(EXERCISE OBJECTIVE):
Please copy, exactly as they appear below, the lines from the one containing "Visit Us (84, 2404)" through the one containing "Apply/Enroll (84, 2374)".

[Dataset records]
..............................
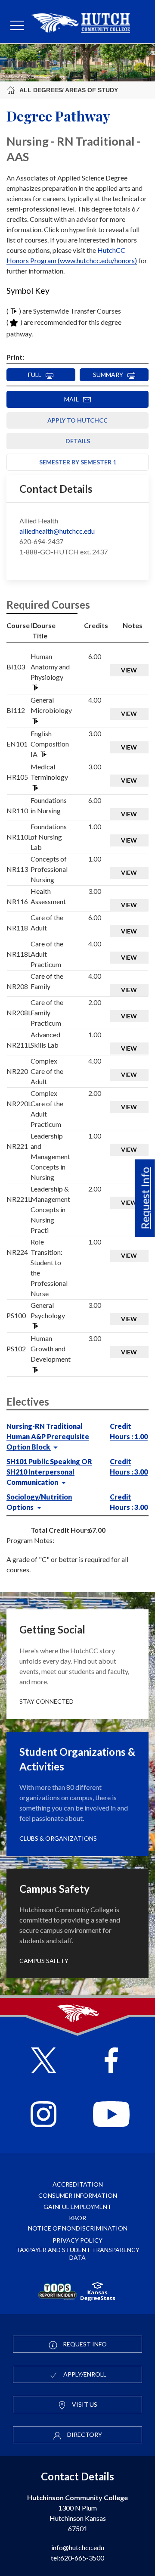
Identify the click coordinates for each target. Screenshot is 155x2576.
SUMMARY (110, 374)
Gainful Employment (77, 2206)
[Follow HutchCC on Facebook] (111, 2061)
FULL (36, 374)
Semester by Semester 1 (77, 462)
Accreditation (78, 2184)
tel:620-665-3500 (77, 2558)
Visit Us (84, 2404)
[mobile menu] (17, 25)
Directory (84, 2434)
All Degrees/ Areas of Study (68, 90)
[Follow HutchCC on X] (43, 2061)
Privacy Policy (77, 2240)
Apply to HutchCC (77, 420)
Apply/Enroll (84, 2374)
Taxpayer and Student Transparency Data (78, 2253)
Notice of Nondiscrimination (77, 2228)
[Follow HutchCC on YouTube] (111, 2115)
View (129, 670)
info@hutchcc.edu (77, 2547)
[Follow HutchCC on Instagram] (43, 2115)
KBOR (77, 2217)
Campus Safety (43, 1960)
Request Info (145, 1198)
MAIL (73, 399)
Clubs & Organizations (58, 1838)
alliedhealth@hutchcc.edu (57, 531)
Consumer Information (77, 2195)
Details (77, 441)
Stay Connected (46, 1701)
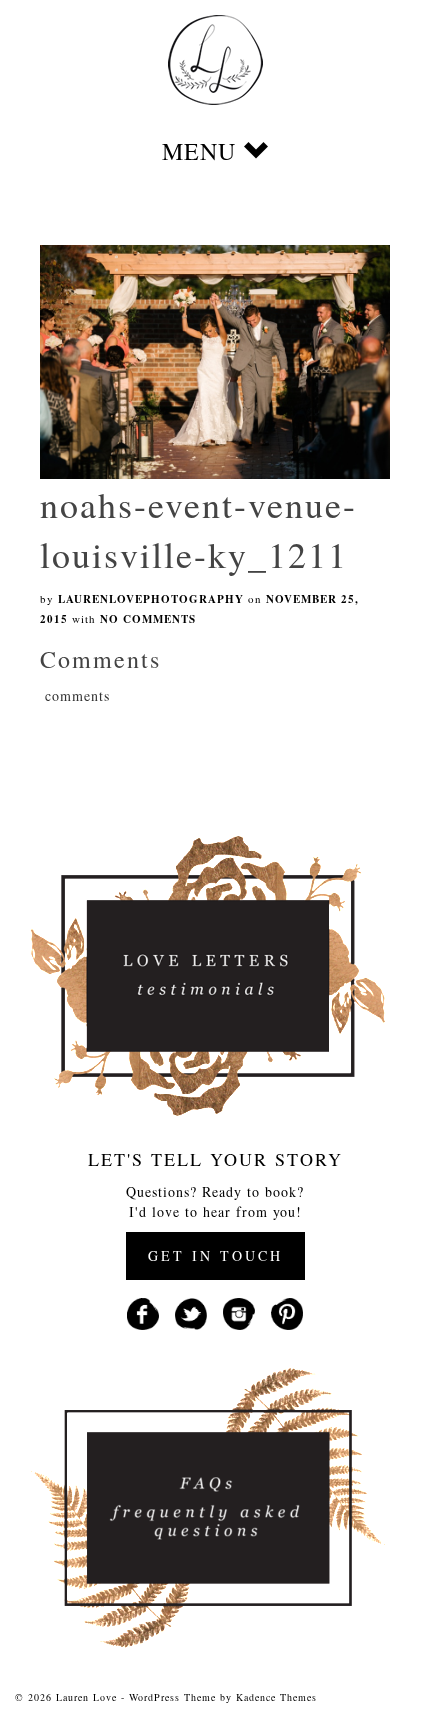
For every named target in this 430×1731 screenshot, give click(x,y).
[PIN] (287, 1311)
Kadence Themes (276, 1697)
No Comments (148, 619)
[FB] (143, 1311)
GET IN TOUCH (215, 1255)
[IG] (239, 1311)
..............................
(PROBLEM SOLUTION):
Visit Us (84, 2404)
[mobile menu] (17, 25)
Directory (84, 2434)
All Degrees/ Areas of Study (68, 90)
[Follow HutchCC on X] (43, 2061)
Privacy Policy (77, 2240)
Apply to HutchCC (77, 420)
Apply/Enroll (84, 2374)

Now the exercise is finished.